Reproduce the entries below exactly, but only from the line containing "[Visita Critica en instagram] (243, 2389)" to the line containing "Accept (373, 2249)", inclusive.

[Start of section]

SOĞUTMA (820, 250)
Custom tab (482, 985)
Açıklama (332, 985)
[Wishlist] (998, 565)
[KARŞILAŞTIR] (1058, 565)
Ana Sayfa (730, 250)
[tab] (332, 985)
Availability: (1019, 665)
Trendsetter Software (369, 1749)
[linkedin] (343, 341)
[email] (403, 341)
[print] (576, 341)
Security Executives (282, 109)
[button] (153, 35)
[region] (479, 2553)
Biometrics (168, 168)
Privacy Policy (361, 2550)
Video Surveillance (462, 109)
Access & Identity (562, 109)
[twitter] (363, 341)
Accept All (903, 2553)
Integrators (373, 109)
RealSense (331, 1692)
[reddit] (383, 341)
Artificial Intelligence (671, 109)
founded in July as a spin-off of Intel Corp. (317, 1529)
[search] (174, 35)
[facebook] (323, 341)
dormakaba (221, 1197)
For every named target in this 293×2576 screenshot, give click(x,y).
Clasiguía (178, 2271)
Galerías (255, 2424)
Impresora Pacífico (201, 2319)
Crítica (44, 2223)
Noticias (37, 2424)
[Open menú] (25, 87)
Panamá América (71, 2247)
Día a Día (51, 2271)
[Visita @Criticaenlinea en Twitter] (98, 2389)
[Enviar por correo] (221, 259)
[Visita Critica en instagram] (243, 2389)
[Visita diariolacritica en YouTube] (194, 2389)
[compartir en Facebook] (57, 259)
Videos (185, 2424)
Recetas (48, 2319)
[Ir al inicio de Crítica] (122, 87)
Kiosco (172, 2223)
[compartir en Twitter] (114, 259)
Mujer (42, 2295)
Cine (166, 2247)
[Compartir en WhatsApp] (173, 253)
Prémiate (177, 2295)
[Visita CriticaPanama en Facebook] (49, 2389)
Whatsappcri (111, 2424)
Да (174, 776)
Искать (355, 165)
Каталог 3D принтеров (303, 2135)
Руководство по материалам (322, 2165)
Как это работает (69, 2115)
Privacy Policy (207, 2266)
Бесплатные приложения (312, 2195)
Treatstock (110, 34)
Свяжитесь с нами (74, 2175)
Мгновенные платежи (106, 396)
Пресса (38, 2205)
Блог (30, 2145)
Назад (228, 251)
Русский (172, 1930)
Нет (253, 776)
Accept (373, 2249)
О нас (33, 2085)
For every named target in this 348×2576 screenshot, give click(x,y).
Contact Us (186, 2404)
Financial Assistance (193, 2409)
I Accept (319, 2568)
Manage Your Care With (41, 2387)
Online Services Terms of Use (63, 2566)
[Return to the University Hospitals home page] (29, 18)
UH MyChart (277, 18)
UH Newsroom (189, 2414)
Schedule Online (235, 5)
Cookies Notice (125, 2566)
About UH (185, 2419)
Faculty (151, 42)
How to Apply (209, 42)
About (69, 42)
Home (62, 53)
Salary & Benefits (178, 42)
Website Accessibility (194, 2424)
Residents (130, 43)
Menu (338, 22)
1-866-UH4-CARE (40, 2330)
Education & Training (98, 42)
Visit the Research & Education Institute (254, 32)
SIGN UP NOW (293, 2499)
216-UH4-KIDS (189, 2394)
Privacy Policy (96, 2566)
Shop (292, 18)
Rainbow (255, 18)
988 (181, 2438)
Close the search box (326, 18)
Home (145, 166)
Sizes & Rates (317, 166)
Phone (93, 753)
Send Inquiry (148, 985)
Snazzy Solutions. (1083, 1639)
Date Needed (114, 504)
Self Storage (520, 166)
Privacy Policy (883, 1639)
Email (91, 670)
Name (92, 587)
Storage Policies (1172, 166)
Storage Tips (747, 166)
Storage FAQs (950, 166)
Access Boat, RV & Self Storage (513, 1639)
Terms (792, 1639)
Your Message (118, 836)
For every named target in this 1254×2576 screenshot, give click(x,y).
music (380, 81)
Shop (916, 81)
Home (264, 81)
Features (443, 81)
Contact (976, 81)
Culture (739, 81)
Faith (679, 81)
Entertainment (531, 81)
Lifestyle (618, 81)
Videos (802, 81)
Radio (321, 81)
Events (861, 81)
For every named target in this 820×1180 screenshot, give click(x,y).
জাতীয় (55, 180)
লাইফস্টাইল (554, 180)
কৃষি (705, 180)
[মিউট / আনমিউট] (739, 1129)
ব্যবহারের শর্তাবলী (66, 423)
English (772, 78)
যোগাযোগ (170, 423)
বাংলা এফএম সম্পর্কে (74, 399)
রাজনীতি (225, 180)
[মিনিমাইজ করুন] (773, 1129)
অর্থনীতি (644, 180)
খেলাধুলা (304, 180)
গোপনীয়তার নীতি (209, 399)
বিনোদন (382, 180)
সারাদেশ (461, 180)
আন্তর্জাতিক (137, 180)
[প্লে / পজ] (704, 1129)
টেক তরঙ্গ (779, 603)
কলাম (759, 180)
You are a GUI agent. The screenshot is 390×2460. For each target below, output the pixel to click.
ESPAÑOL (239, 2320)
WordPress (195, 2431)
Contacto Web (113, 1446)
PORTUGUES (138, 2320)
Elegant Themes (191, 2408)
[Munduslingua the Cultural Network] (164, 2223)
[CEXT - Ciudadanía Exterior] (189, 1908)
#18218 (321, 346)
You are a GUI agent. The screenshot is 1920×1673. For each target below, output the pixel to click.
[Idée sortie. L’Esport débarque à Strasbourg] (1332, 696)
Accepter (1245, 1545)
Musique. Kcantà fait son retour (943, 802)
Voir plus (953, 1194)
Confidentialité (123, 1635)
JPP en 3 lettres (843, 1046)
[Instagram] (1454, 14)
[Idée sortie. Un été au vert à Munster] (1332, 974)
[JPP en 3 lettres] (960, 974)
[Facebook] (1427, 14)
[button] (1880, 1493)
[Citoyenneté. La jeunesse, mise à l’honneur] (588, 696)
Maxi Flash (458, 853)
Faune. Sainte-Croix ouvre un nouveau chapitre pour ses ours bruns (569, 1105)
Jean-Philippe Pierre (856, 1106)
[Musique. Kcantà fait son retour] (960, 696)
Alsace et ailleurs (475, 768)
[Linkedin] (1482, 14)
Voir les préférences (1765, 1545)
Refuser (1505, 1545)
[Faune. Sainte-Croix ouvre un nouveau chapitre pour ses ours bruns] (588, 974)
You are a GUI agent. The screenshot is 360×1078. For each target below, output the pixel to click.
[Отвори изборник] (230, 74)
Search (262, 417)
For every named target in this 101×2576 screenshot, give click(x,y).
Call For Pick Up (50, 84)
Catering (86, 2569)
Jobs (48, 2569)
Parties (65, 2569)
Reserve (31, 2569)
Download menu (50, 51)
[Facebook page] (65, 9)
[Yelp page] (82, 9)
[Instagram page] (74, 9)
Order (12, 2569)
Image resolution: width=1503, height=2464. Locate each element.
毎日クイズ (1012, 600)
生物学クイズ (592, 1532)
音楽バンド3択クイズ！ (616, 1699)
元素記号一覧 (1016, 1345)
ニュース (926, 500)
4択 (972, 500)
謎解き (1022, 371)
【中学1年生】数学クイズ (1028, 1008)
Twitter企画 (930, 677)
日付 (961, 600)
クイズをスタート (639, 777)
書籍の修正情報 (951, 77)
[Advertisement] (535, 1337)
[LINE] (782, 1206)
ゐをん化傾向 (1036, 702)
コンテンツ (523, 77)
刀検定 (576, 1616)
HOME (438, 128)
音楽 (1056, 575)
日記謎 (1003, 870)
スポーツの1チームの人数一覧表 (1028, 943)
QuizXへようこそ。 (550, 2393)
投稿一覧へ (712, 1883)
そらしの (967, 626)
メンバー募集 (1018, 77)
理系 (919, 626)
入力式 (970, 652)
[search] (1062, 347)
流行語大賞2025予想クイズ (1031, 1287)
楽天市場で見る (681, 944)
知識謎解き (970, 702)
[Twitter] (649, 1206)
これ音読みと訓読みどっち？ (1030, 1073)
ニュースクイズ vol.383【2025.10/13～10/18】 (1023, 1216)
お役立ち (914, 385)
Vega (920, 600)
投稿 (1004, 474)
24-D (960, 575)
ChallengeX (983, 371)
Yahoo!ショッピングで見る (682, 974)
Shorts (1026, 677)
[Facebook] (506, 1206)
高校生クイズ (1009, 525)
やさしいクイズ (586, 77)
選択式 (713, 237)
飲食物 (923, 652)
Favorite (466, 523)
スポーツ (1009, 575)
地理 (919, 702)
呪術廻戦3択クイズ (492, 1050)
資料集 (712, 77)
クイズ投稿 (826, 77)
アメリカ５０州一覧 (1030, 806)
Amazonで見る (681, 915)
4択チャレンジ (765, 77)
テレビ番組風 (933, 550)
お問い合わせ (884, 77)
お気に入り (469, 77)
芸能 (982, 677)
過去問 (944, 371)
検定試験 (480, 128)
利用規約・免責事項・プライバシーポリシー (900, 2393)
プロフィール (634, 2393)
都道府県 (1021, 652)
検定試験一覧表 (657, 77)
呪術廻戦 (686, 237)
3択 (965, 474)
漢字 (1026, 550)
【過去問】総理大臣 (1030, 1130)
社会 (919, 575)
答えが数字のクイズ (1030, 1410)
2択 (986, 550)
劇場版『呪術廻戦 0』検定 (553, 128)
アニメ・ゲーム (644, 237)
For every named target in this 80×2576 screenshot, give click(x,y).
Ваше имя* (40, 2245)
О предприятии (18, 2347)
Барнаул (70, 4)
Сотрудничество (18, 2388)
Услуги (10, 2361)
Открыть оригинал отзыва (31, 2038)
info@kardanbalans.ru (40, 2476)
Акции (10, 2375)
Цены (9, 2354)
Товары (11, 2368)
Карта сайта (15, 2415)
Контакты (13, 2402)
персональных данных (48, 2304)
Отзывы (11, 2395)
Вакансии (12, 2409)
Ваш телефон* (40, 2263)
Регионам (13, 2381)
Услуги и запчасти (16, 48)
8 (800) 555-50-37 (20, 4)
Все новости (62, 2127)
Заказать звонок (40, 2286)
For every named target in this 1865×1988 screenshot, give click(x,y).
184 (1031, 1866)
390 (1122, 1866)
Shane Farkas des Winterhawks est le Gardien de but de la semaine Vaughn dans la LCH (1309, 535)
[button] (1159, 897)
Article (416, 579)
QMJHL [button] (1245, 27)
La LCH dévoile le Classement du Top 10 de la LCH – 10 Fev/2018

[End of section]

**TASK RESPONSE**
[Visita Critica en instagram] (243, 2389)
[Visita diariolacritica en YouTube] (194, 2389)
[compartir en Facebook] (57, 259)
Videos (185, 2424)
Recetas (48, 2319)
[Ir al inicio de Crítica] (122, 87)
Kiosco (172, 2223)
[compartir en Twitter] (114, 259)
Mujer (42, 2295)
Cine (166, 2247)
[Compartir en WhatsApp] (173, 253)
Prémiate (177, 2295)
[Visita CriticaPanama en Facebook] (49, 2389)
Whatsappcri (111, 2424)
Да (174, 776)
Искать (355, 165)
Каталог 3D принтеров (303, 2135)
Руководство по материалам (322, 2165)
Как это работает (69, 2115)
Privacy Policy (207, 2266)
Бесплатные приложения (312, 2195)
Treatstock (110, 34)
Свяжитесь с нами (74, 2175)
Мгновенные платежи (106, 396)
Пресса (38, 2205)
Блог (30, 2145)
Назад (228, 251)
Русский (172, 1930)
Нет (253, 776)
Accept (373, 2249)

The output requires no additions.